## Activity
Copy each line of the material in which the word "Select" appears.

## Data for the task
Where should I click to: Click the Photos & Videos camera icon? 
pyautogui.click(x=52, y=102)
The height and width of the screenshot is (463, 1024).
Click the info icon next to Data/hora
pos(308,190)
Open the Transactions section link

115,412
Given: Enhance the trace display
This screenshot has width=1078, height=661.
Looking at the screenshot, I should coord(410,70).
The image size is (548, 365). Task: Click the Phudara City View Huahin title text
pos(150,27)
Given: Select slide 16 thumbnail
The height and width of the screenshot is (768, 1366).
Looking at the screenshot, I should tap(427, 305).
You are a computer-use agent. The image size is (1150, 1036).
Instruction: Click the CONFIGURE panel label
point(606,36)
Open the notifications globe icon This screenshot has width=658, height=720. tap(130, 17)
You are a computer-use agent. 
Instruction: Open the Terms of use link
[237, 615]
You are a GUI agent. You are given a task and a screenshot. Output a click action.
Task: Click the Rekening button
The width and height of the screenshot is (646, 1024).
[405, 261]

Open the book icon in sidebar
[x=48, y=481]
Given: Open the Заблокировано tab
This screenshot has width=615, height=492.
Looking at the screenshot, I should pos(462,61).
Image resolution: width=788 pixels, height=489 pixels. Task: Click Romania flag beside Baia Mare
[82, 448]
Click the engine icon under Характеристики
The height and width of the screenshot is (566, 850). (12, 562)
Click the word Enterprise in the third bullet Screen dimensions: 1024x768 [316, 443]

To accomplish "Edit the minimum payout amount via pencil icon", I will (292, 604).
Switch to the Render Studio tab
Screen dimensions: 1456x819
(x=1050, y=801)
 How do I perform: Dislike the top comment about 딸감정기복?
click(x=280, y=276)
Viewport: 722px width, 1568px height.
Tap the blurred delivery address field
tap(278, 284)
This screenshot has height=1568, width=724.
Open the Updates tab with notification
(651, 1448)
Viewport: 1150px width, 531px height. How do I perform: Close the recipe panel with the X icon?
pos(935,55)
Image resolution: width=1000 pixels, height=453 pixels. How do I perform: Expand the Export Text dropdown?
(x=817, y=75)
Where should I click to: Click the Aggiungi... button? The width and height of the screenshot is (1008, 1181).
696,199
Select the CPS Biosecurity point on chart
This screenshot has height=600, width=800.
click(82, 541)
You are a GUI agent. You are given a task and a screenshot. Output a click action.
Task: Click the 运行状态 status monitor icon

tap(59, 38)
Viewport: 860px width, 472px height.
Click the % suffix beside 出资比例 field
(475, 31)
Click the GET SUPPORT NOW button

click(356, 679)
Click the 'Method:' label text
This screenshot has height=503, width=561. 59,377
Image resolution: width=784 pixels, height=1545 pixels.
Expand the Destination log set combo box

## Solution to this task
Given: Select slide 16 thumbnail
Select the CPS Biosecurity point on chart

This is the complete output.